§ **EXERCISE DIRECTIONS**:
Only the lines holding "agent" are wanted; find them in the listing and return each one.

§ **STUDY MATERIAL**:
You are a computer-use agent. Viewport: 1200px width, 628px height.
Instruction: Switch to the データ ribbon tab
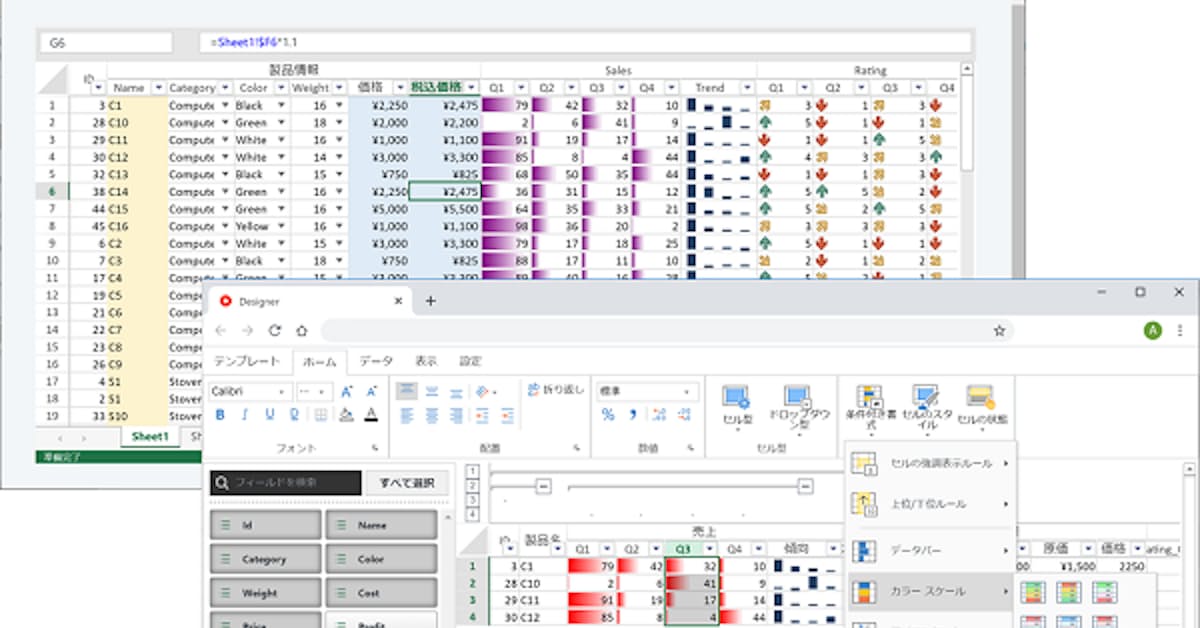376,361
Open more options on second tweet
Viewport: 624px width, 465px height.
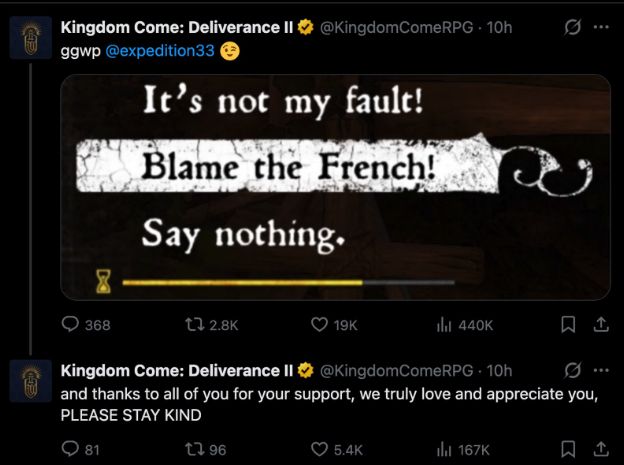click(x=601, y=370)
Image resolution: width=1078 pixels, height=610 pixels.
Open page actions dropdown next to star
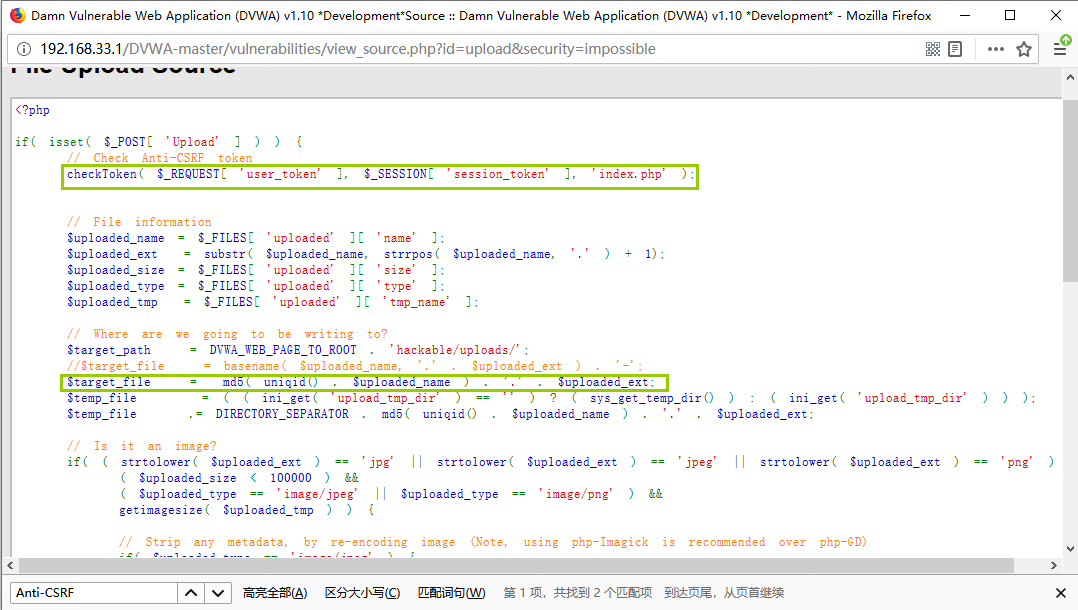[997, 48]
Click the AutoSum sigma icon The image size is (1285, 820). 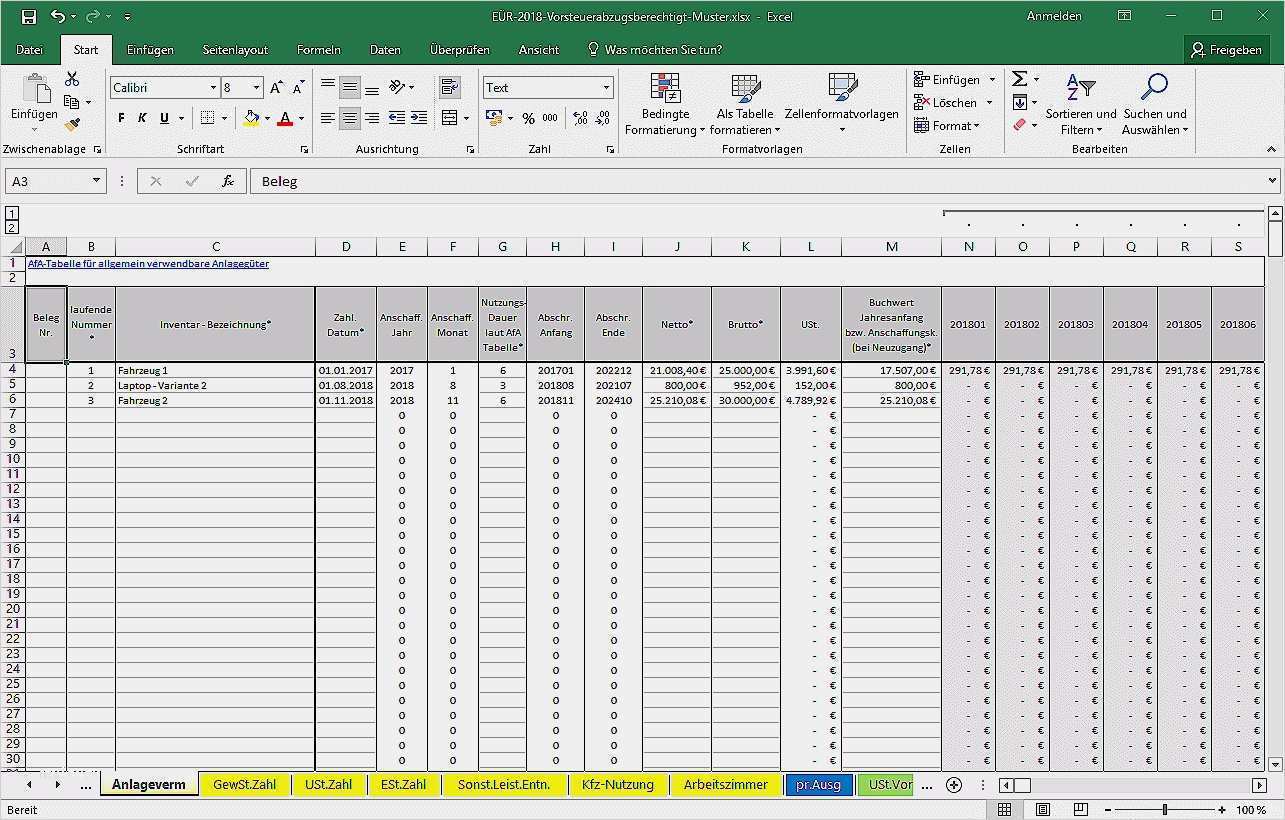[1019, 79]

...

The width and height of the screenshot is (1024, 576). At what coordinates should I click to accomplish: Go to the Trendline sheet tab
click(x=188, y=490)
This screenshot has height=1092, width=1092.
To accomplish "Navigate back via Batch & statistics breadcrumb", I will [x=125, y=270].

...

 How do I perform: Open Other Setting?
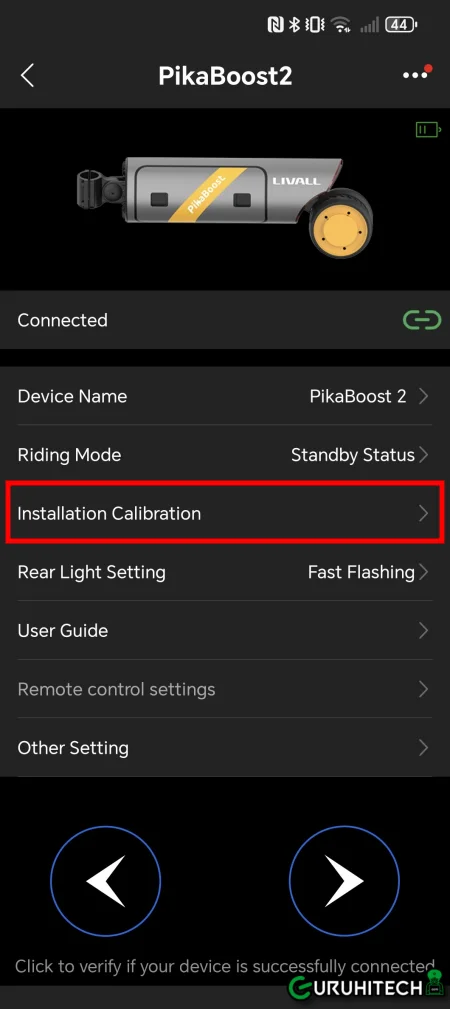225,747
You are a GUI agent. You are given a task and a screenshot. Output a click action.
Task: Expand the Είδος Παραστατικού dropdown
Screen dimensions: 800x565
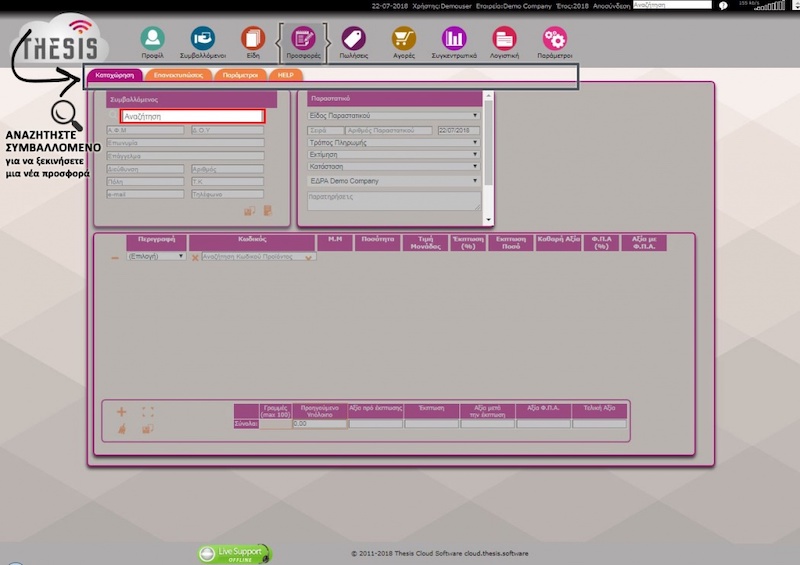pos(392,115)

§ **FINISHED TASK**:
You are a computer-use agent. Viewport: 1200px width, 628px height.
You are a GUI agent. You are given a task and a screenshot. Output a click action.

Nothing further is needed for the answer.